SATURDAY MORNING

A day that changed the world for Israelis forever

By Larry Butchins

Saturday morning, October 7, dawned quietly, with cooling breezes and the dawn chorus of birdsong greeting the new day. Then, within minutes, the phones started ringing, text messages started coming in and our world was turned completely upside-down. Saturday morning, Shabbat, Simchat Torah, became a hell-hole for communities in proximity to the Gaza Strip, and a violent, shocking, sickening wake-up for the rest of the country: 50 years and a day since the last time we were caught completely off-guard, completely complacent and despite our highly advanced security and surveillance equipment, weapons and defensive systems, literally in the dark.

Nothing was the same, nor ever would be again: nothing made sense anymore – not the social tension within Israel, which disappeared in a nanosecond and became national unity; not the political upheaval of the past 10 months, not the right or left or in-between, not peace efforts, not ridiculous mouthings by out-of-touch rabbis and far right-wing activists, or the hundreds of thousands of concerned Israelis demonstrating for nine months, for democracy. Nothing makes sense.

Be’eri bloodbath. More than 100 bodies recovered from kibbutz Be’eri as Hamas makes Israel hostages death threat. One tenth of the kibbutz’s population was exterminated by the killers from Gaza.

The numbers keep rolling in, first 100 dead, then 250, then 500 then 700 (update 11/10/23 – more than 1200) and still climbing. Then came the horrific discovery by ZAKA of more than 260 bodies of people fleeing from the desert festival…

Over the years, we were lulled into a sense of false security: “Hamas is managing to keep a lid on terrorism; at least Hamas has taken responsibility for the Gazans; Hamas doesn’t want a war right now….” More platitudes and inaccurate analyses flowing from sources that should have known better. But now is not the time for pointing fingers and demanding answers. That time will come…that time will come…

It is believed that more than 1,500 terrorists – a vile pus erupting from the Gaza carbuncle – oozing into Israel, created the most horrific scenario of death, destruction, torture and abductions unseen since the Holocaust. Wrap your head around that for a minute – THE MOST HORRIFIC BRUTAL AND BESTIAL ACTS OF MURDER, CARNAGE AND DESTRUCTION perpetrated AGAINST JEWS in their homes and towns, in their gardens, in their beds.

(Screenshot and document pointing data)

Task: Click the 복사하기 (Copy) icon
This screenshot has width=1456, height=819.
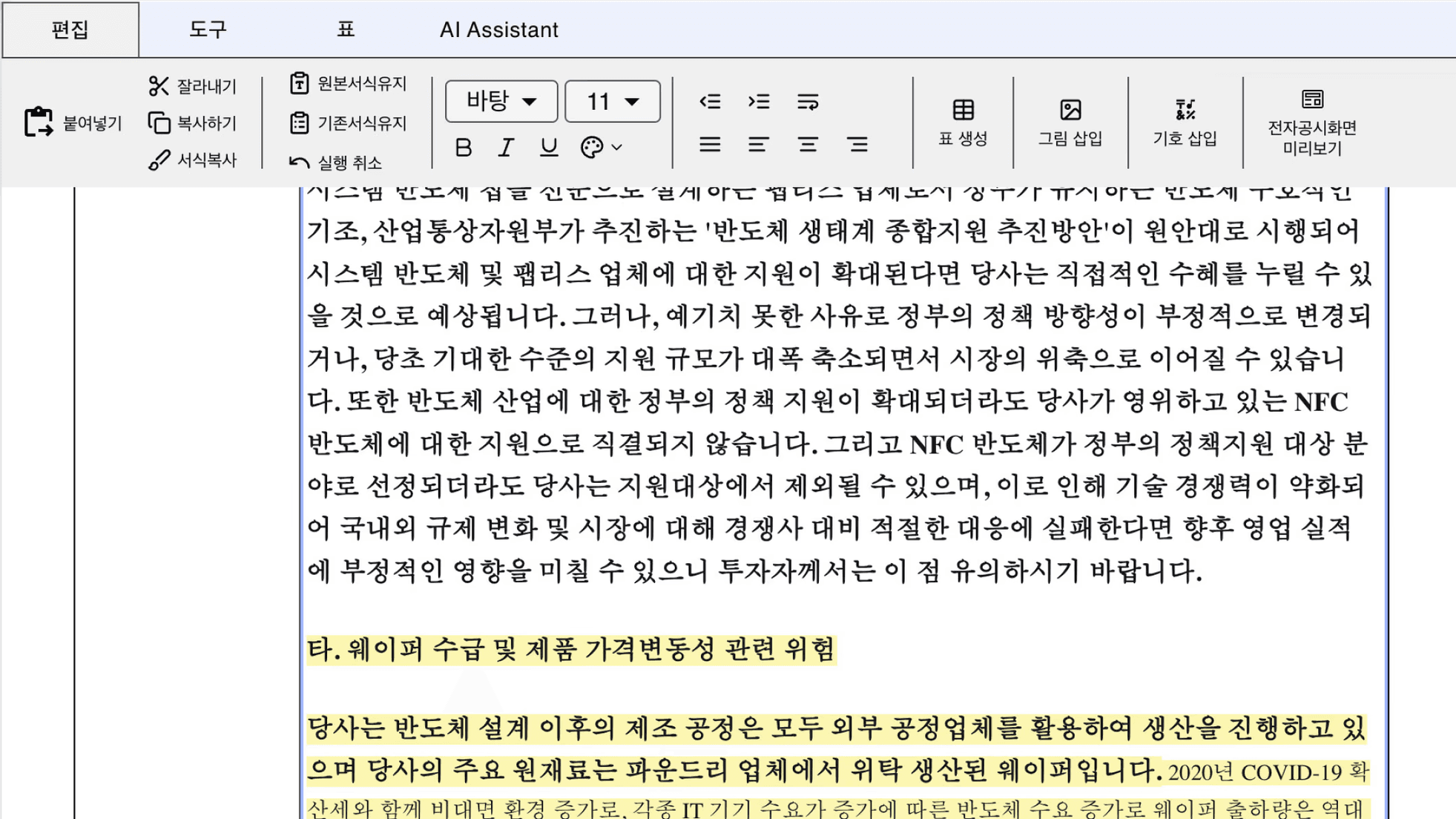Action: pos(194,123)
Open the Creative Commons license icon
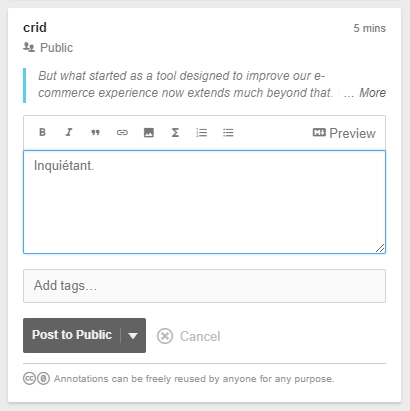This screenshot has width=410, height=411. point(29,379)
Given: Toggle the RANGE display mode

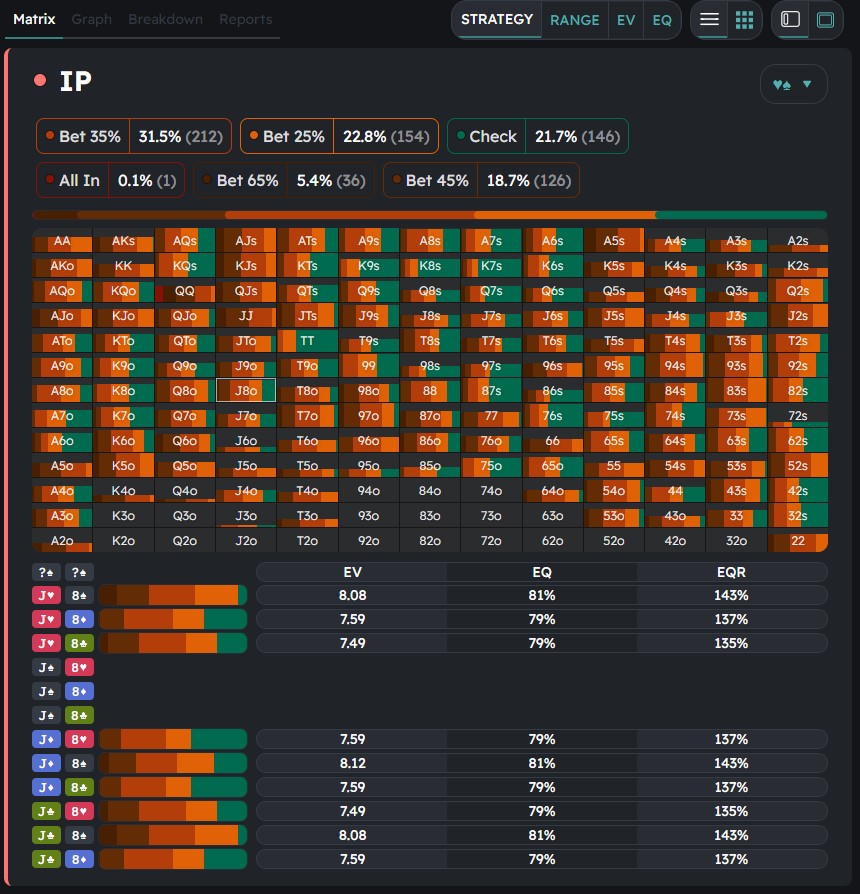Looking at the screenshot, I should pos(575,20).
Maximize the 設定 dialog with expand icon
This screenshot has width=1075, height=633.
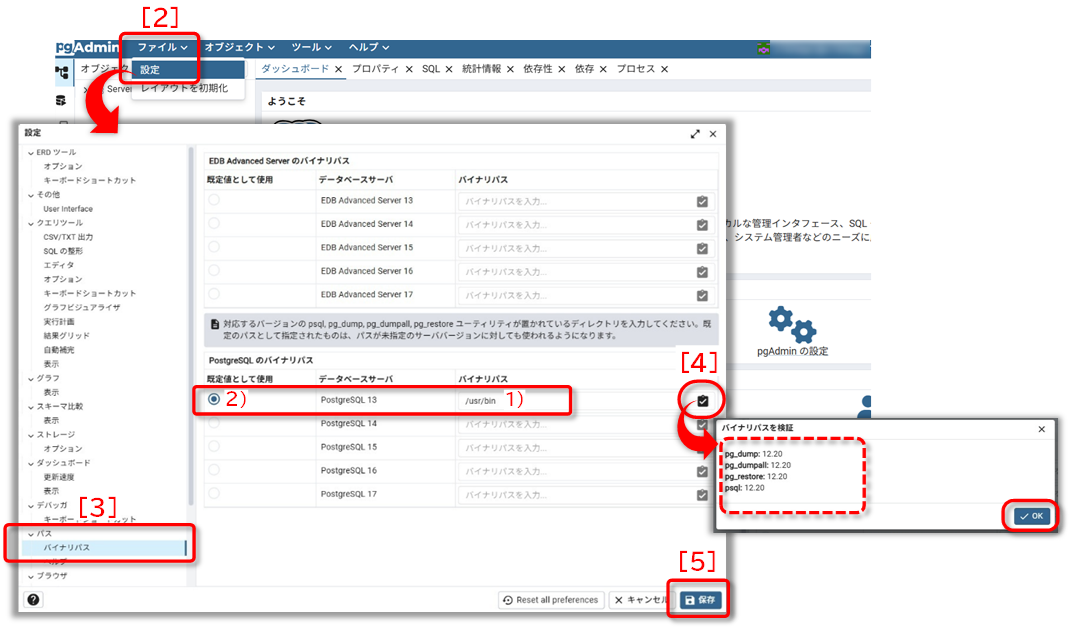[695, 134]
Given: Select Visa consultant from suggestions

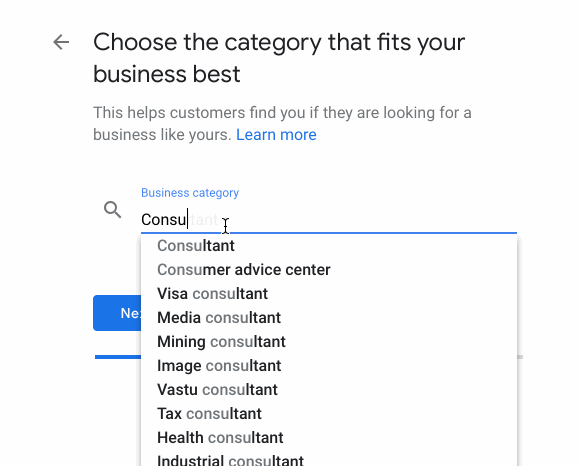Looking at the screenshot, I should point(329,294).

● **TASKS TO CARRY OUT**:
[1] In the article on the October 7 attacks:
(a) What fraction of kibbutz Be'eri's population does it say was killed?
(b) How many bodies of people fleeing the desert festival did ZAKA discover?
(c) How many terrorists is it believed came into Israel from Gaza?
[2] Carry on the article about the October 7 attacks from where it stops.

● **EXERCISE RESULTS**:
[1]
(a) One tenth.
(b) More than 260.
(c) More than 1,500.

[2]
If this was a movie, critics would have slammed it for being “over-the-top”. Yet it was real: families slaughtered in their homes in a way that would make Nazis proud; young adults, men, women, children, at a peaceful “rave” festival in the desert, gunned down as they dashed for safety.

More than 150 Israeli civilians, foreign nationals, soldiers, children, elderly, dragged into Gaza as hostages against the time when Hamas decides to sue for peace offering these captives in return for the release of thousands of security prisoners in Israel’s jails.

We are collectively, as a nation, going through the early stages of Kübler-Ross’s five stages of grief: Denial, Anger, Bargaining, Depression, and Acceptance. I very much doubt whether we will get beyond number two any time soon.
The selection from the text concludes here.